NAME
       Text::Match::FastAlternatives - efficient search for many substrings

SYNOPSIS
           use Text::Match::FastAlternatives;

           my $matcher = Text::Match::FastAlternatives->new(@substrings);
           while (my $line = <>) {
               print if $matcher->match($line);
           }

DESCRIPTION
       This module allows you to search for many substrings in a larger
       string.  If you need to search for the same substrings in many larger
       strings, it is particularly efficient.

       This efficiency comes at the cost of some flexibility: the substrings
       may not contain any control characters or non-ASCII characters.

METHODS
       Text::Match::FastAlternatives->new(@strings)
           Constructs a matcher that can efficiently search for all of the
           @strings in parallel.  Throws an exception if any of the strings
           contain any control characters or non-ASCII characters.

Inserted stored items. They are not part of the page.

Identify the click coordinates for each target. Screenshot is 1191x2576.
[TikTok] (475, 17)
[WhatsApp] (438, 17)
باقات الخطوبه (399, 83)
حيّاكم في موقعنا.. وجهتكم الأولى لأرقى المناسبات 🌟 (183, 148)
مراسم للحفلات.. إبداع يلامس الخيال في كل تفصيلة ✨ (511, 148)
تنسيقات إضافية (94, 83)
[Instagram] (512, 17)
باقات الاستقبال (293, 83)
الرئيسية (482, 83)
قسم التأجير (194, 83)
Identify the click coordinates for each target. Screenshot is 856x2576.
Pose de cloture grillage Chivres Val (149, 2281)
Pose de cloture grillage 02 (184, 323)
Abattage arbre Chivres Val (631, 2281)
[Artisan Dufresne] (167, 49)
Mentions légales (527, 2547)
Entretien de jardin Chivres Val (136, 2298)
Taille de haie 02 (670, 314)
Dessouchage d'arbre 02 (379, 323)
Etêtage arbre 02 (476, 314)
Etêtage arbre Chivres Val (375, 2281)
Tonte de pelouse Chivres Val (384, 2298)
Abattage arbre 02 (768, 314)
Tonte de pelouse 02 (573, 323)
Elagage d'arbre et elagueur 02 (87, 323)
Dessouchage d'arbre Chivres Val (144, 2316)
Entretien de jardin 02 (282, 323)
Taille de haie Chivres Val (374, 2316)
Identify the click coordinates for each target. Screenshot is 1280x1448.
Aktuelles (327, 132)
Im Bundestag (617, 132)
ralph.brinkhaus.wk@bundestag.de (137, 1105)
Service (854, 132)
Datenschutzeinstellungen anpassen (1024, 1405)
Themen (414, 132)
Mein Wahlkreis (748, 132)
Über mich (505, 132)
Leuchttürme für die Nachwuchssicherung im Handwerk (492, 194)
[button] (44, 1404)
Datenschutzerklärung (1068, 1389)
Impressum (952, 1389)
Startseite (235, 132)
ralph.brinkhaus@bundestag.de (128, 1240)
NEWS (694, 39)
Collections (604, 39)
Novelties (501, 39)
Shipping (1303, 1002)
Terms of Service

       $matcher->match($target)
           Returns a boolean value indicating whether the $target string con
           tains any of the substrings in $matcher.

PERFORMANCE NOTES

       Naive code using Perl regexes would look like this:

           my $rx = join |, map { quotemeta } @substrings;
           $rx = qr/$rx/;
           while (my $line = <>) {
               print if $line =~ $rx;
           }

       For some sets of substrings, an optimised version of the Perl regex can
       be built using modules such as Regexp::Trie:

           my $rx = do {
               my $rt = Regexp::Trie->new;
               $rt->add($_) for @substrings;
               $rt->regexp;
           }
           while (my $line = <>) {
               print if $line =~ $rx;
           }

       Text::Match::FastAlternatives can be substantially faster than either
       of those.  In one real-world situation with 339 substrings, Regexp::
       Trie produced a regex than ran 857% faster than the naive regex
       (according to Benchmark), but using Text::Match::FastAlternatives ran
       18275% faster than the naive regex, or two orders of magnitude faster
       than Regexp::Trie's optimised regex.

       Text::Match::FastAlternatives accomplishes this by using a trie inter-
       nally.  The time to find a match at a given position in the string (or
       determine that there is no match) is independent of the number of
       substrings being sought; worst-case match time is linear in the length
       of the longest substring.  Since a match must be attempted at each
       position in the target string, total worst-case search time is O(mn)
       where m is the length of the target string and n is the length of the
       longest substring being sought.

SEE ALSO
       <http://en.wikipedia.org/wiki/Trie>, Regexp::Trie, Regexp::Optimizer,
       Regexp::Assemble, perl594delta.

AUTHOR
       Aaron Crane <arc@cpan.org>

COPYRIGHT
       Copyright 2006 Aaron Crane.

       This library is free software; you can redistribute it and/or modify it
       under the terms of the Artistic License, or (at your option) under the
       terms of the GNU General Public License version 2.